Reviewed by Emily Henderson, B.Sc.

JMIR Publications recently published “Understanding the Information Needs of Patients With Ovarian Cancer Regarding Genetic Testing to Inform Intervention Design: Interview Study” in JMIR Cancer, which reported that experts in gynecological cancer care recommend that all patients with invasive or high-grade ovarian cancer (OC) undergo genetic testing. However, even patients who intend to take or have taken genetic tests have many unaddressed information needs regarding genetic testing. Existing genetic counseling falls short of adequately addressing this challenge.

This study aims to investigate the genetic testing–related information needs of patients with OC to inform the design of interactive technology-based interventions that can enhance communication of genetic testing information to patients.

These JMIR Cancer authors interviewed 20 patients with OC who had taken genetic tests and gathered genetic testing–related messages from an active OC web-based community.

Data analyses produced a comprehensive taxonomy of the genetic testing–related information needs of patients with OC, which included 5 major topic clusters:

1. 1. Knowledge of genetic testing as a medical test,
   2. Genetic testing process,
   3. Genetic testing implications for patients,
   4. Implications for family members, and
   5. Medical terminology

A multichannel information delivery solution that combines both provider-led and peer-to-peer education models is needed to supplement existing genetic counseling to effectively meet the genetic testing–related information needs of patients with OC.

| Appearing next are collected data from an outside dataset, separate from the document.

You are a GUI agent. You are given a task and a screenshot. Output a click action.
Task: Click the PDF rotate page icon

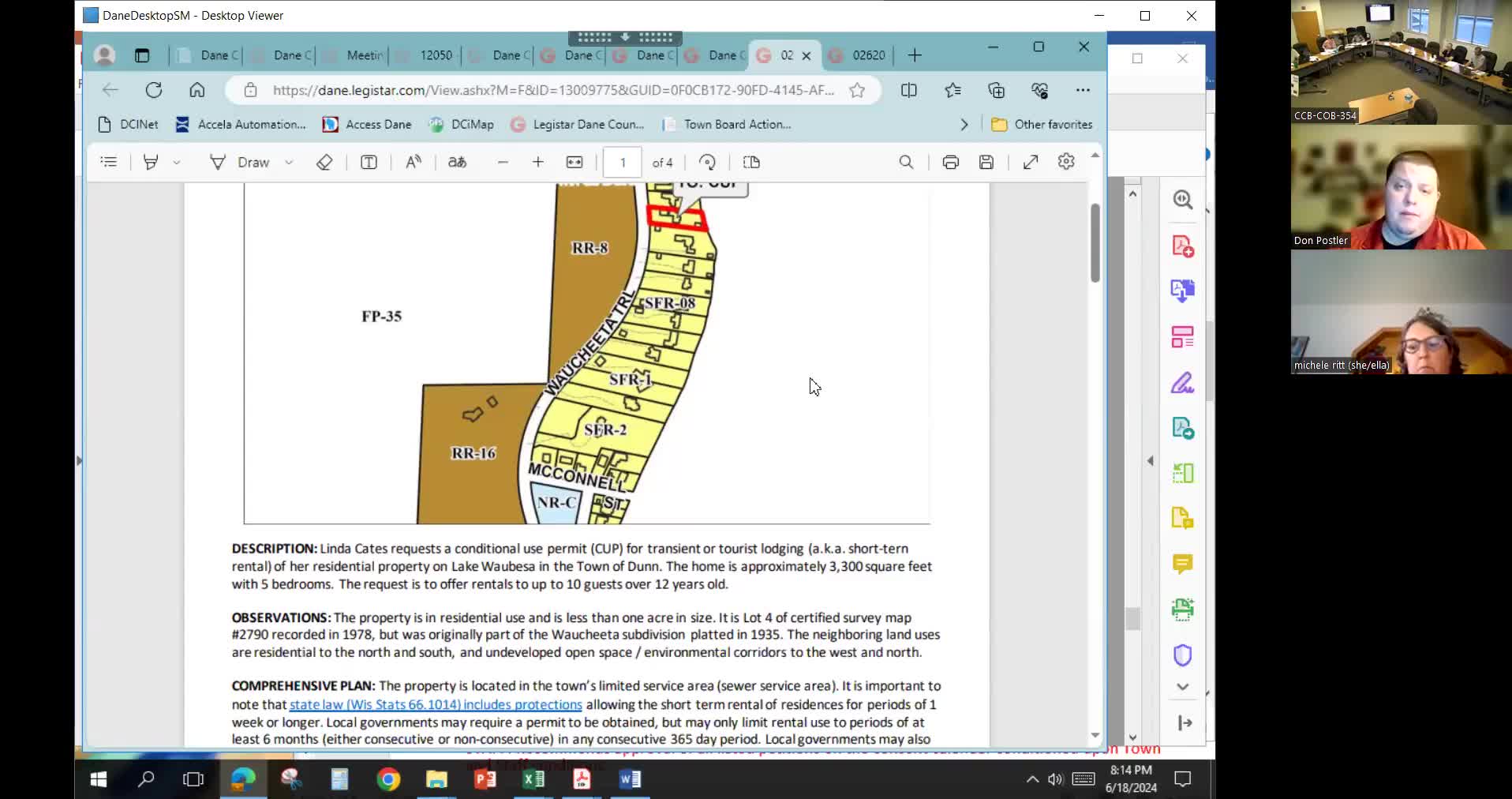pos(707,162)
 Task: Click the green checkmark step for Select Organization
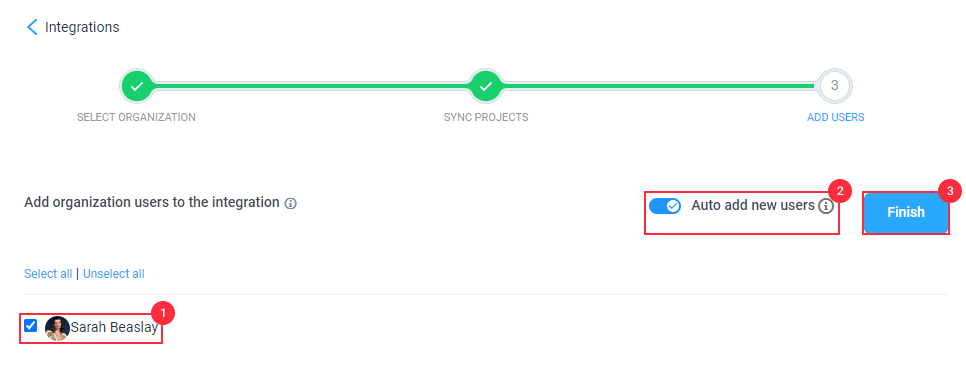[137, 86]
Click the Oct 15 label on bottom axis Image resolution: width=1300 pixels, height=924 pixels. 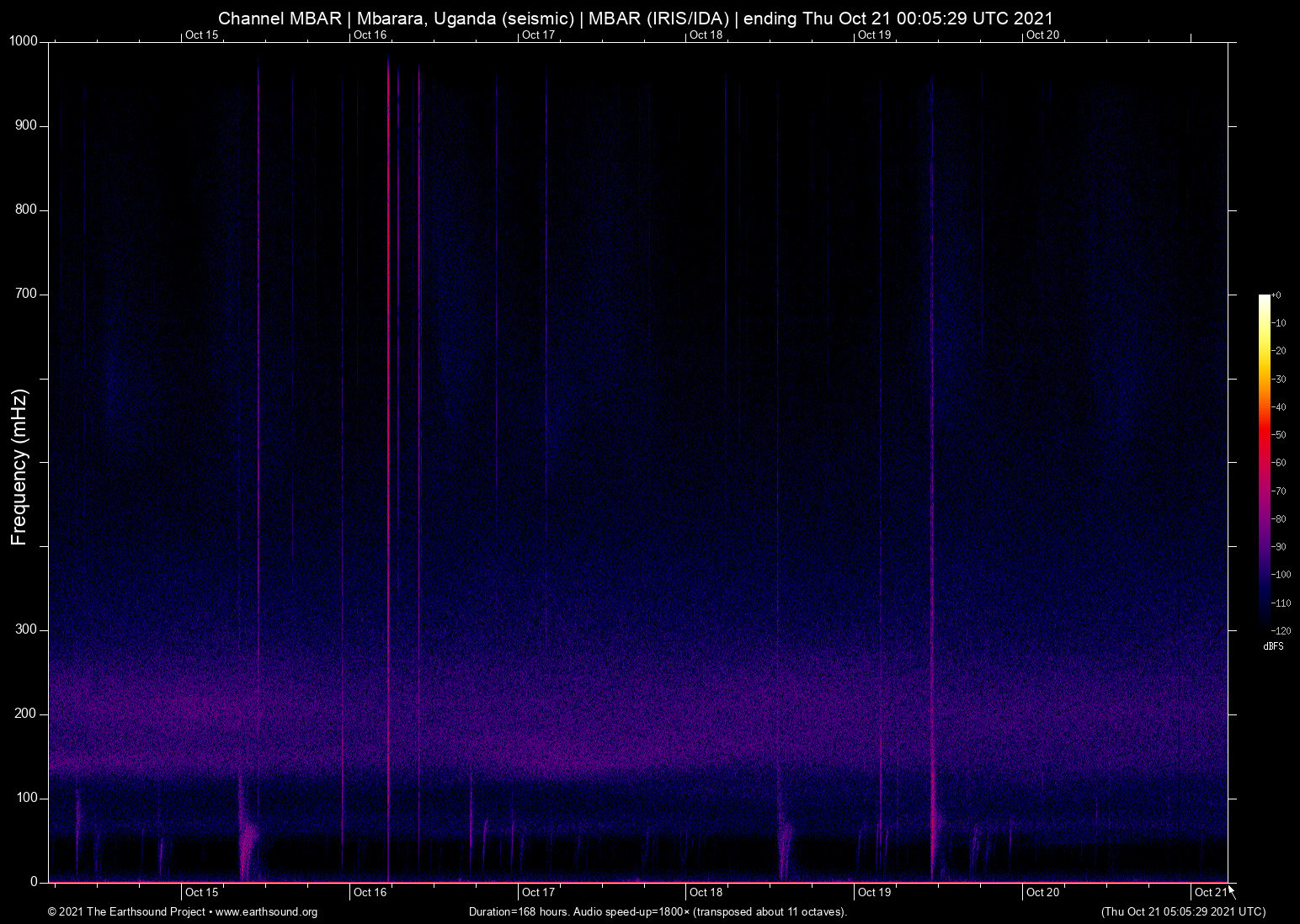(x=201, y=892)
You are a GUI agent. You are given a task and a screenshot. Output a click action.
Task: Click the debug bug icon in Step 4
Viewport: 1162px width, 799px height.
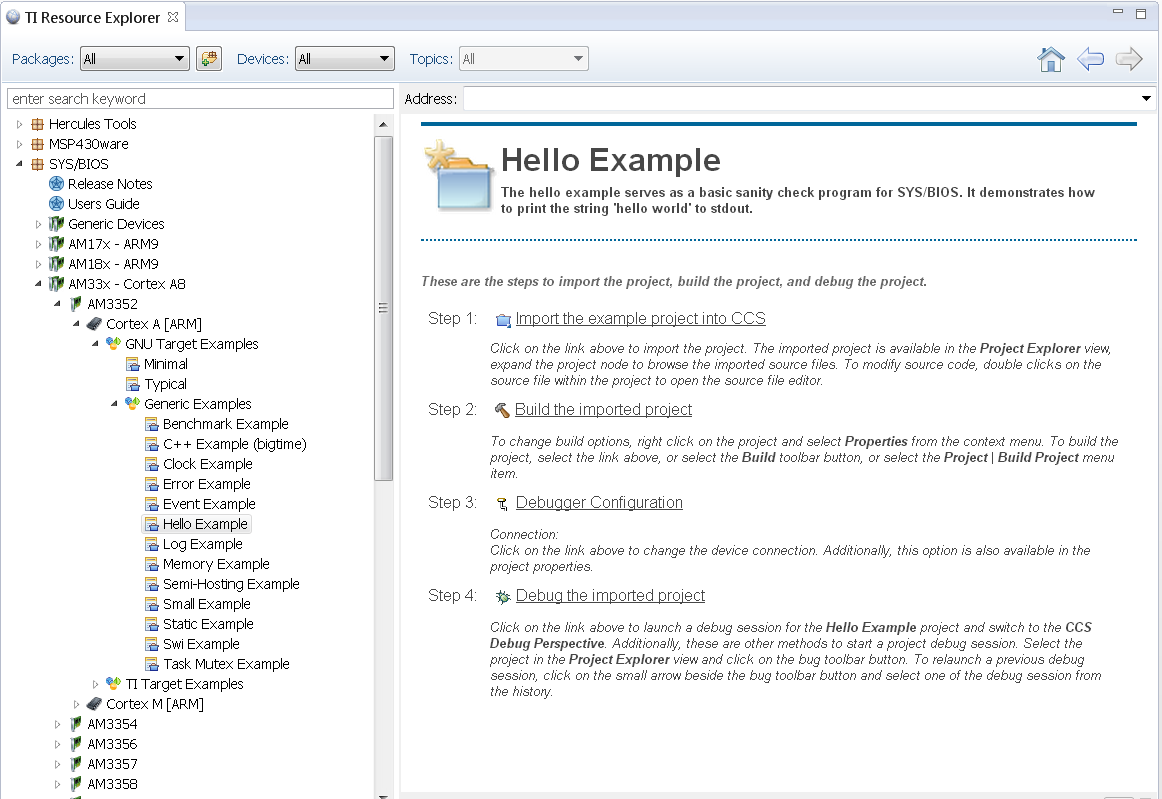(x=502, y=595)
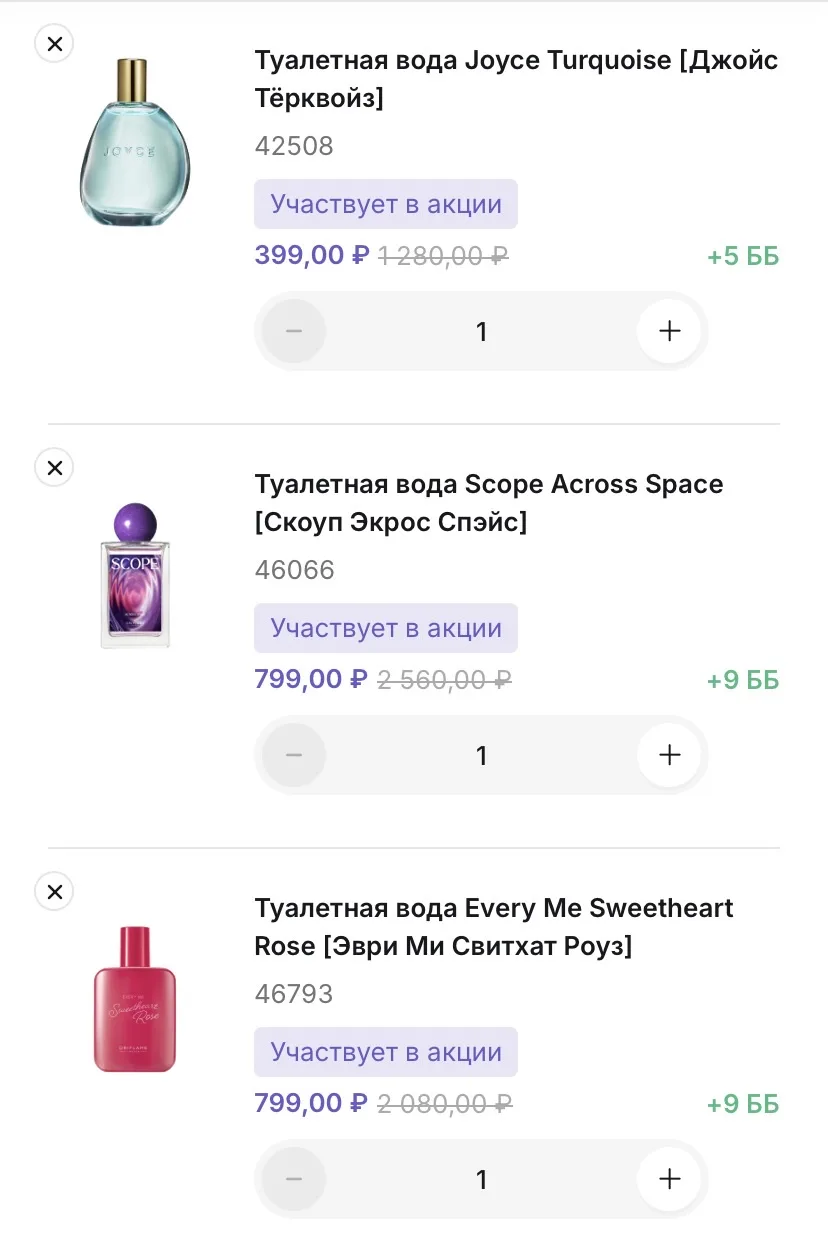Image resolution: width=828 pixels, height=1243 pixels.
Task: Remove Every Me Sweetheart Rose item
Action: [x=55, y=891]
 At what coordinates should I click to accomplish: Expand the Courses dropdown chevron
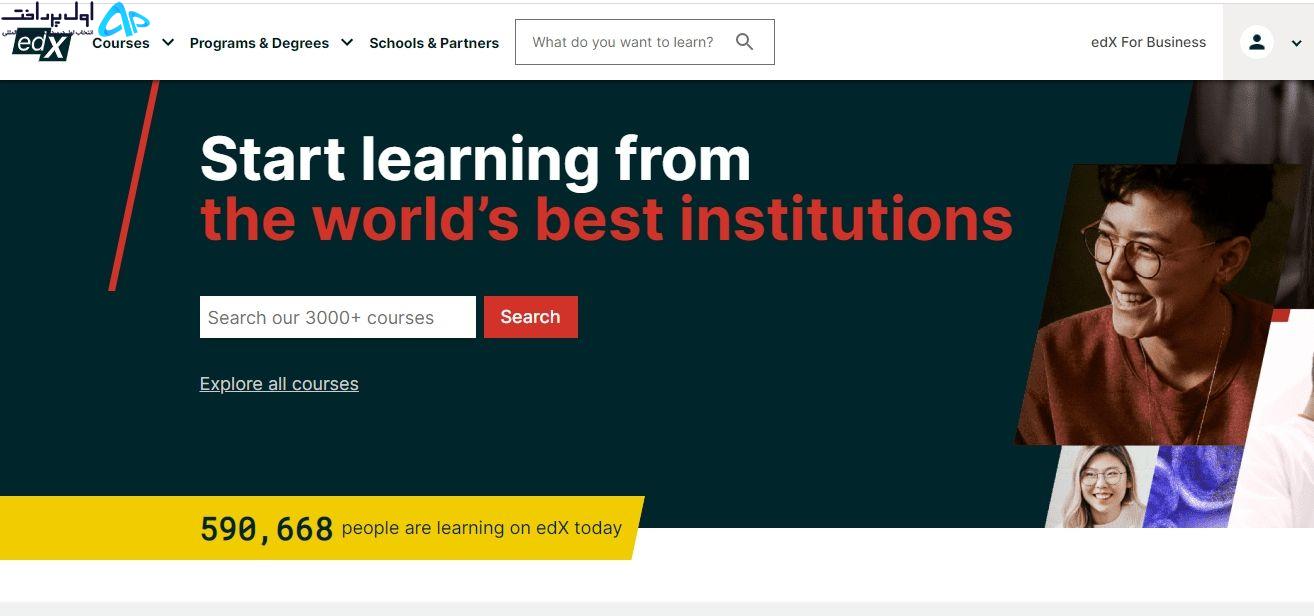click(x=168, y=43)
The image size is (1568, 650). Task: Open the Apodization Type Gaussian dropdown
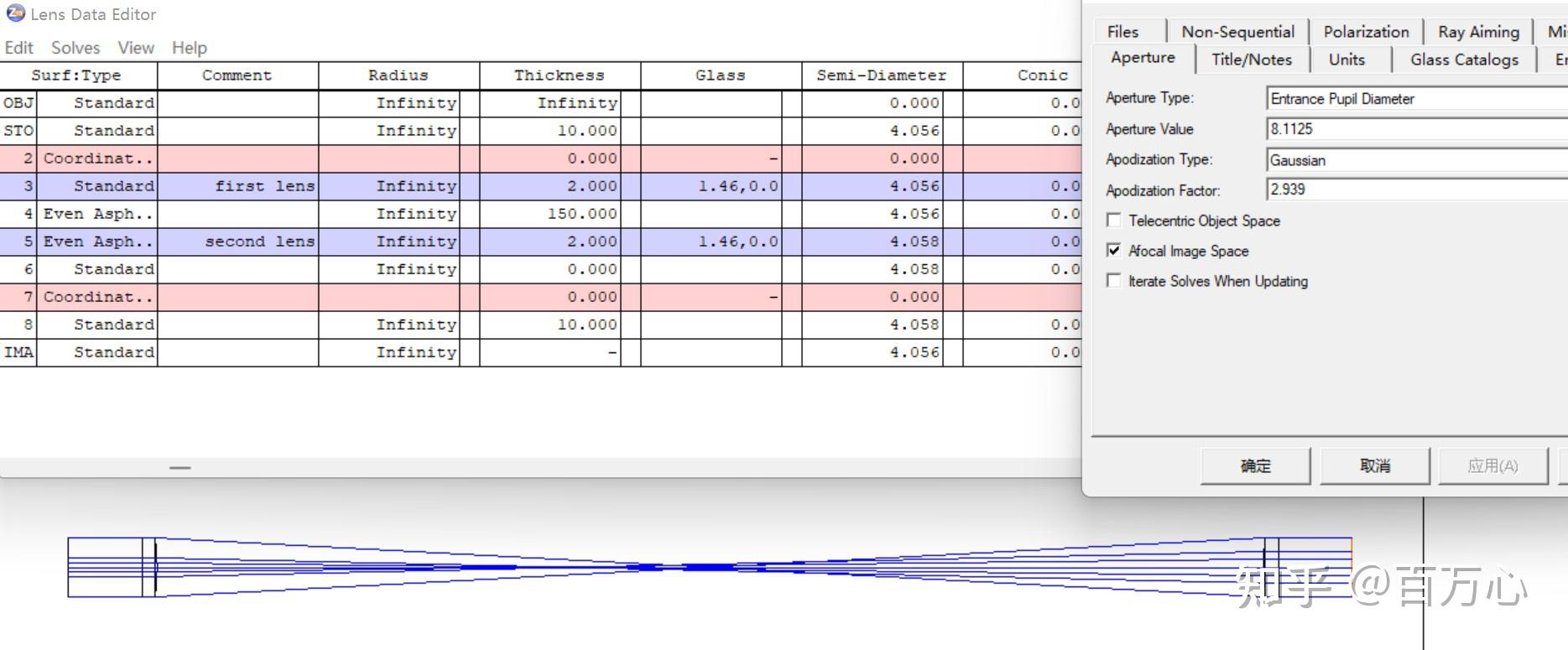(1416, 159)
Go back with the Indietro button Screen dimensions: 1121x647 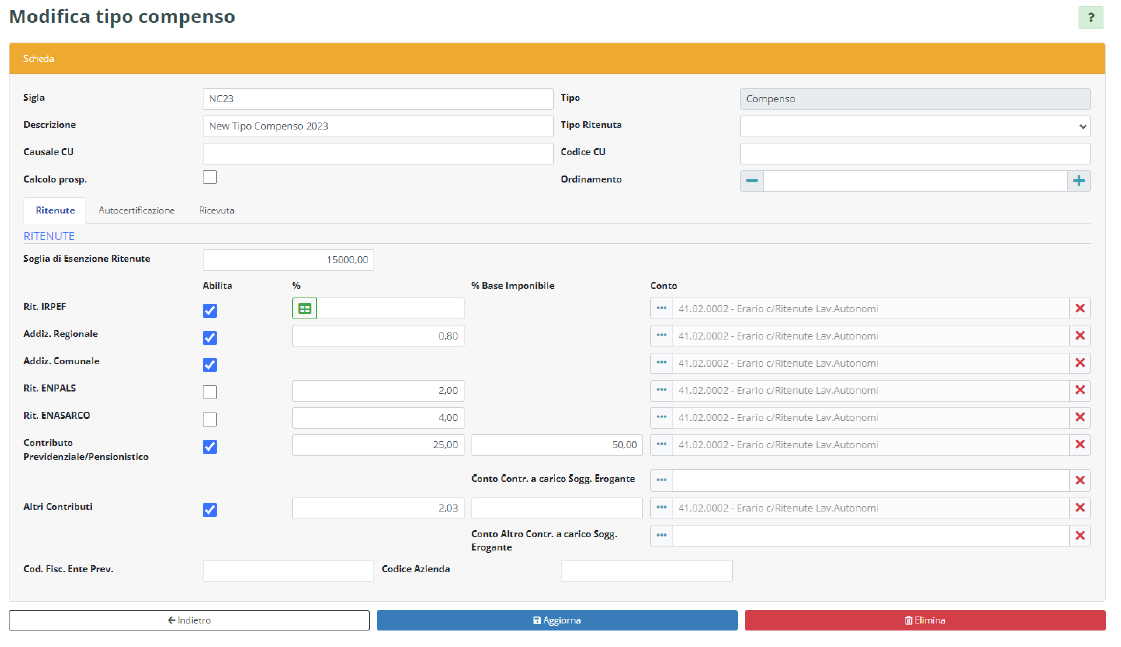click(189, 621)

The National Comprehensive Cancer Network and The Society of Gynecologic Oncology recommend that all patients with invasive or high-grade OC undergo genetic testing as knowledge of gene mutations can inform targeted treatment as well as cancer screening and prevention options for at-risk family members.

Although attention needs to be placed on promoting genetic testing uptake among patients with OC and their family members, there are unmet information needs among those who intend to take or have taken genetic tests that also need to be addressed.

Studies have also found that some patients with cancer and patients at risk for cancer had concerns about genetic testing–associated risks, such as insurance discrimination, privacy infringement, and emotional distress.

Communication of information concerning cancer genetics and genetic services to patients needs to be improved to address patients’ literacy gaps and risk concerns to enhance patient satisfaction and sense of empowerment.

These authors define patients’ information needs regarding genetic testing as: knowledge gaps that patients perceive or experience as preventing them from accomplishing genetic testing–related activities or goals.

Yvette Williams-Brown and team concluded in their JMIR Publications Research Output that patients with OC have a need for information on various genetic testing–related topics.

Moreover, the information should be appropriate and sympathetic to the cognitive and emotional states of patients with cancer.

The patients’ preferences for channels or platforms to receive information differed.

A hybrid multichannel information delivery model that combines both health care provider–led and peer-to-peer patient education efforts may be most effective in delivering genetic testing–related information to patients with cancer.

Future efforts are needed to explore the feasibility of the multichannel information delivery model and its effectiveness in promoting awareness and acceptance of genetic testing among patients and family members and in empowering them in cancer treatment and care.